Ollie, I can only speak with certainty on how we operated at Bikerumor, which is that the editors were free to go to any event they wanted as long as the brand was covering expenses, but of course, we still had to weigh our time versus obligations. Mostly, though, we just squeezed the daily “feeding the beast” content into time between activities at the events.

I was extremely fortunate to have a team of writers that hustled so hard.

The press trips are absolutely a perk of the job, which is why we so often took advantage of them and then tried to make it worth the brand’s expense by producing good content. (I wish I could say that effort translated into ad sales, too)

That said, I know for sure some outlets with more “corporate” ownership didn’t want to be paying a writer’s salary for them to be OOO for 3-5 days only to cover a single product, so it’s not always an editor’s decision whether they go or not. Which is why it’s often easier to get an influencer or solo creator to attend a launch, but, and this is what I’ve heard directly from numerous brand managers, the results from these creators are mixed at best, and if it’s only getting posted fleetingly to social, there’s little or no long term value to justify the expense of bringing them to an event.

For this crowd, it probably does make more sense to give or loan them a product to test, however then you have to look at it from their perspective, and this next part applies to traditional media, too – are they going to be able to monetize their efforts covering your product through affiliate or sponsorships or ad revenue or increased subscribers, followers, or site traffic?

If not, even if they love you, and especially if they don’t get to keep the product, then any content they produce for you is basically charity on their part. And charity doesn’t pay the bills.

James LaLonde

James LaLonde profile pic The Big Debate: PaceUp Media's Ollie Gray hosts panel discussion on 'challenges with cycling PR on an earned basis'100% agree. Earned media has gotten exponentially harder over the past decade.
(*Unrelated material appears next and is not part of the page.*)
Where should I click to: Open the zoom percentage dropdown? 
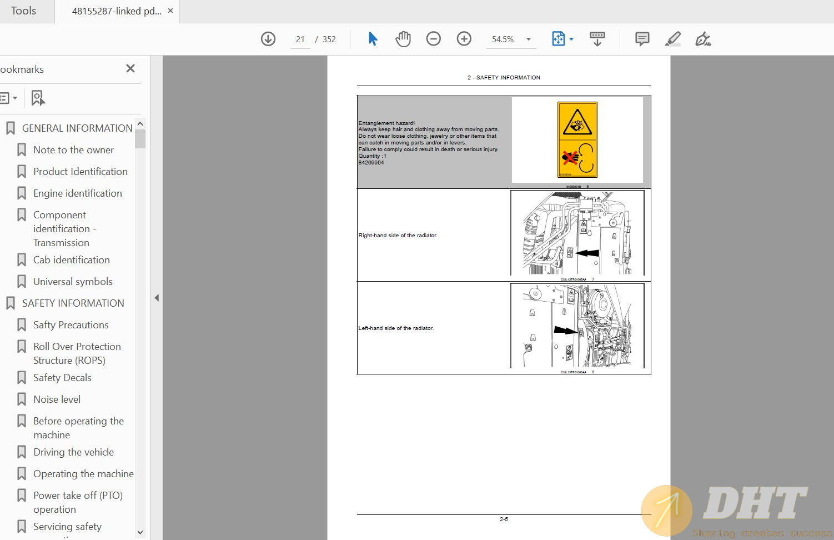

And you nailed the core issues with ad revenue decline and media fragmentation.

The print-to-digital transition wiped out many outlets that couldn’t adapt fast enough. The survivors, whether legacy like Play Sports Network or newer like Escape Collective, only made it by building digital first models, and even they face constant pressure.

But I think the biggest shift is volume. Journalists are drowning in pitches – hundreds a week in some cases. The last thing they need is another generic press release about a product that’s “revolutionising performance.”

That’s why I’ve always believed in quality over quantity. Better to invest months developing one authentic story that matters than firing off weekly announcements that disappear into the noise. Those deeper stories take longer to land, but they create real value: the journalist gets compelling content, the brand earns credibility, and the audience actually cares.

The brands treating PR as a short-term sales lever are the ones struggling most. Earned has always been about long-term trust and brand building. It just takes more focus and strategy now, and less “spray and pray”.